A Golak (meaning "till", "receptacle", or "cash-box") is a donation-box installed at Sikh temples for the purposes of keeping gifts, offerings, and financial contributions. The golak is usually kept at the front of the sanctum sanctorum in the Darbar Sahib Hall as a receptacle for visitors to put money inside. Whatever is inputted into the golak should be used for charitable means and offerings are made in the name of the guru. They are found in gurdwaras and historically, dharamsāls. The donations from the golak fund langar, schools, and hospitals.

== Etymology ==
The word Punjabi word golak is related from the Sanskrit word golak and Persian gholak.

== Purpose ==
Sikhism stresses upon dān (charity). Sikhs are religiously mandated to part with a tenth of their income for donations, known as dasvandh. The rehitnamas mandate Sikh households to maintain their own personal golak to collect their tithe together. The dasvandhs collected and routine offerings come together as the Gurū kī Golak, a public fund used for expenses relating to the community and for charity. This common-fund does not need to be kept together at a single location. The running of free-kitchens (langar) requires financial and material resources. Other expenses relating to construction works, orphanage maintenance, asylums, dispensaries, schools occur. Thus, golaks are important for the functioning of Sikh practices and institutions. There exists a Sikh expression relating to the practice: Gharīb kī rasnā, Gurū kī golak (meaning "feeding a poor man is tantamount to contributing to the Gurū's golak").

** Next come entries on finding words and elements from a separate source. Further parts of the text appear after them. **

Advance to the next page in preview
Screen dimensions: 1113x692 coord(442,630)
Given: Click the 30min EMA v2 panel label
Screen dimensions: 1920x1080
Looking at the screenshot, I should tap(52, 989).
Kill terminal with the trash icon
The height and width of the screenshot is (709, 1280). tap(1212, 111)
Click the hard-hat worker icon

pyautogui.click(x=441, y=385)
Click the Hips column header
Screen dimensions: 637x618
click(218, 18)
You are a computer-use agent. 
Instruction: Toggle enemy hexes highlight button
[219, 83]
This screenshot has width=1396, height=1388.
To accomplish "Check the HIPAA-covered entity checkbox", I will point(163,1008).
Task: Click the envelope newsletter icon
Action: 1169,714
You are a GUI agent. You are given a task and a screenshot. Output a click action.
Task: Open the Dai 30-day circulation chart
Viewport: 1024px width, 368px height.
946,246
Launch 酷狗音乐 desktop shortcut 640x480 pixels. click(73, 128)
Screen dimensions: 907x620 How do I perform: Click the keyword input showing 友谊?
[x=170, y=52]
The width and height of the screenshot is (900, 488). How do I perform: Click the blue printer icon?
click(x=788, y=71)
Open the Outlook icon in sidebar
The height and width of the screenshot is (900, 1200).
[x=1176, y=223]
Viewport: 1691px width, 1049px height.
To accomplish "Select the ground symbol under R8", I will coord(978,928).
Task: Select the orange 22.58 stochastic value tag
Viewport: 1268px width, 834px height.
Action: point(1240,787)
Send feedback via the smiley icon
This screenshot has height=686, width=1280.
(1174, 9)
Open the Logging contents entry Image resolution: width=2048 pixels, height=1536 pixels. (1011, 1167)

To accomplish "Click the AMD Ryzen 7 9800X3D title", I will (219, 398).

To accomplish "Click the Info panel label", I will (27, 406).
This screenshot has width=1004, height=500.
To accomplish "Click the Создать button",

Golaks at gurdwaras receiving daily donations and offerings are sealed, some of which is used to fund the cost of the temple's langar-khana. When the golak contributions are counted, it is done so in the presence of chosen people. Sikhism does not mandate strict-rules regarding the collection of donations and gifts.

== History ==
In India, it has long been a custom where devotees would make an offering to a deity. Early Sikh worship places, known as dharamsāls, all had a golak to collect donations. When the Manji dioceses and Masand management system came about, the masands were responsible for collecting the tithes from areas of their jurisdiction and submit them to the Sikh guru, where they became part of the common-fund. The main responsibility of the masands was collecting dasvandh donations and submitting them to the guru on a regular-basis, procuring receipts of donations against them. Guru Arjan invented the practice of pooling financial and material donations and gifts together as a common-fund as the Sikh community was experiencing growth and needed resources. These increased finances allowed for the construction of more sarovars (temple-tanks), shrines, and settlements. The guru's golak was the treasury. According to Chaupa Singh's rehitnama, a Sikh should view a destitute person's mouth as a Golak for charity. Therefore, the downtrodden and lowly are central recipients for aid and donations by Sikhs, rather than a Brahminical-class.

Eventually, the masands became corrupted over time and therefore Guru Gobind Singh abolished them and established direct contact with the scattered sangats, not relying on any intermediary. The Sikh households would maintain a private golak, and after the masands were abolished, the sangats would submit all of their dasvandh from their golak to Guru Gobind Singh when visiting him on special occasions, such as festivals. When the Guru Granth Sahib was given the guruship, the guru was simultaneously available at multiple places, installed in gurdwaras. As a result, the tithe and offerings could be submitted at any gurdwara or associated charitable institutions, making household golaks obsolete. After the Gurdwara Reform movement, golaks at most historical gurdwaras are operated by the SGPC whilst other gurdwaras are managed by local committees or sangats.

== Robbery ==
There have been instances of gurdwaras being robbed, including their associated golaks. The robberies have occurred in the Indian state of Punjab but also at overseas gurdwaras in the diaspora. The term golak chor ("thief of the money box") is used as an insult to describe Sikh groups who misappropriate the sangat's (congregation) donations from the golak box. Manjit Singh of the Delhi Sikh Gurdwara Prabandhak Committee had stepped-down after being accused of being a golak chor.